18

Me había despertado con jaqueca.

—Nos vendría bien un paseo —le dije al abuelo, que sin mirarme siquiera fue a enclaustrarse en su Retiro. Salí con el estómago vacío. Tenía ganas de estar solo. Amenazaba lluvia. Fui hasta el templete y allí encendí la pipa. Empezaba a sentirme mejor, y unos minutos después reanudé mi camino. Di la vuelta al parque; el aire me irritaba los ojos y me despejaba la mente. Reflexionaba sobre las palabras del abuelo. «Hay que aprender pronto a dar patadas.» Soy demasiado manso, pensaba.

Me detuve delante del pajar, llamé a la puerta del guarda, pero no respondió. Encima del cuarto del guarda, el pajar se hallaba dividido en dos por un delgado tabique de tablones de alerce: a la izquierda estaba la paja recién amontonada, a la derecha, la seca, que habían arramblado los alemanes.
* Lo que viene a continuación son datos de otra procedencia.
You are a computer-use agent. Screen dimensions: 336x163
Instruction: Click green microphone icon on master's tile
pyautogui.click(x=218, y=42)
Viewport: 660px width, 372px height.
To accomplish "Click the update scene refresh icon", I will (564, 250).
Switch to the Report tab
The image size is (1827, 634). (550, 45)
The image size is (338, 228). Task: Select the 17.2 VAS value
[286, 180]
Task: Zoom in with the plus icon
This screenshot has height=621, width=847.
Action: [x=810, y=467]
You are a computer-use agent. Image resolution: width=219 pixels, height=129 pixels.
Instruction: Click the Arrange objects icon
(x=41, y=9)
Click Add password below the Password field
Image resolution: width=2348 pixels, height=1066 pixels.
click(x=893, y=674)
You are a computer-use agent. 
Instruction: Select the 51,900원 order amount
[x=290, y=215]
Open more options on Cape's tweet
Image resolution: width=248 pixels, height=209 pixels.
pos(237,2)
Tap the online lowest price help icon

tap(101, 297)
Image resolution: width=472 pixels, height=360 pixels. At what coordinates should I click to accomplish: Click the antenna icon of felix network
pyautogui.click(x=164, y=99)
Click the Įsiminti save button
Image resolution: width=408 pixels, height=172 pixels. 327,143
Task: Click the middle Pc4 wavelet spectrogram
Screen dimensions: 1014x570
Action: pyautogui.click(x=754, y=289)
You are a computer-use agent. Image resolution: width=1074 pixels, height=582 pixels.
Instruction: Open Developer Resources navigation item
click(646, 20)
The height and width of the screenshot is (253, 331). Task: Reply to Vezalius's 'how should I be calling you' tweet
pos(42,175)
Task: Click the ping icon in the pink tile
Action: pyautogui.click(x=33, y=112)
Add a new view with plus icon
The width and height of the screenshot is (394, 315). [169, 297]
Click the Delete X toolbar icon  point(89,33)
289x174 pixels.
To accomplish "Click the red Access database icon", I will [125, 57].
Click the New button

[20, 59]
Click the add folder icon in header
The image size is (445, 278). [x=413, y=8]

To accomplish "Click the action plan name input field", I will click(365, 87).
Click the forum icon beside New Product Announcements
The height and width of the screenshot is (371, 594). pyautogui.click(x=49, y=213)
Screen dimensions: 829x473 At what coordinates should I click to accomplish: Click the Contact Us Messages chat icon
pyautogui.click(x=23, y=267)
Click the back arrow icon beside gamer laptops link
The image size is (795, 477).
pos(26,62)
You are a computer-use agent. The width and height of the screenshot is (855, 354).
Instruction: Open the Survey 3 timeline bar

Trepé por la escalera de mano y me senté a la derecha, en la parte vacía; no me apetecía llenarme los pantalones de paja. Separé las piernas y apoyé la espalda contra el tabique. Empezaba a llover. Me gustaban los olores que la primera lluvia despierta: la madera, la hierba, la tierra, el estiércol, las hojas, todo revive. De repente, me sorprendió el cruce agitado de las voces de Loretta y Renato. Apreté con la mano la boca de la cazoleta aún prendida y me la guardé en el bolsillo, luego me pegué al tabique.

Entre una tabla y otra había rendijas de un dedo de ancho. Ella trepaba por la escalerilla; él la seguía.

—Si esto es lo que quieres…, pero todo por detrás…, no quiero dejarte con barriga, ¿te enteras?

Él no se quitó ni el gabán, solo se desabotonó por delante. Con gestos rápidos y precisos, dignos de un armero, le quitó la chaqueta y la blusa, hasta dejarle al descubierto el seno ancho, color leche. Lo mordió y le arrancó un gritito, que ahogó dándole la vuelta y apretándole la cabeza contra la paja. Ella escupió briznas de paja, él se escupió en la mano, y la cogió con violencia. Y una vez más le ahogó el grito, hundiéndole la cabeza. Vi cómo las botas duras de él despellejaban los tobillos de ella, vi cómo los tobillos de Loretta enrojecían. Y cuando escupiendo paja, sollozos y saliva, ella pudo gemir, tan solo se disolvió en el placer de él. Luego, durante un instante largo, me pareció oír el trajín de las termitas en la lluvia, que golpeaba con fuerza en las tejas.

Mientras se reabotonaba, Renato dobló ligeramente la cabeza para no darse contra las vigas. Loretta no encontraba fuerzas para ponerse de pie ni para mirar al hombre que la había poseído de esa manera. Escupía y se secaba los ojos. Buscó, con las manos que temblaban un poco, las bragas enrolladas en los tobillos. Se limpió con paja la sangre que ya se secaba detrás de las rodillas.

Renato bajó primero y desapareció abajo, en su cuarto. Desde arriba vi a Loretta caminar despacio; lloraba y cojeaba bajo la lluvia. La vi ir hacia la letrina. No podía recogerse enseguida, su madre se habría dado cuenta.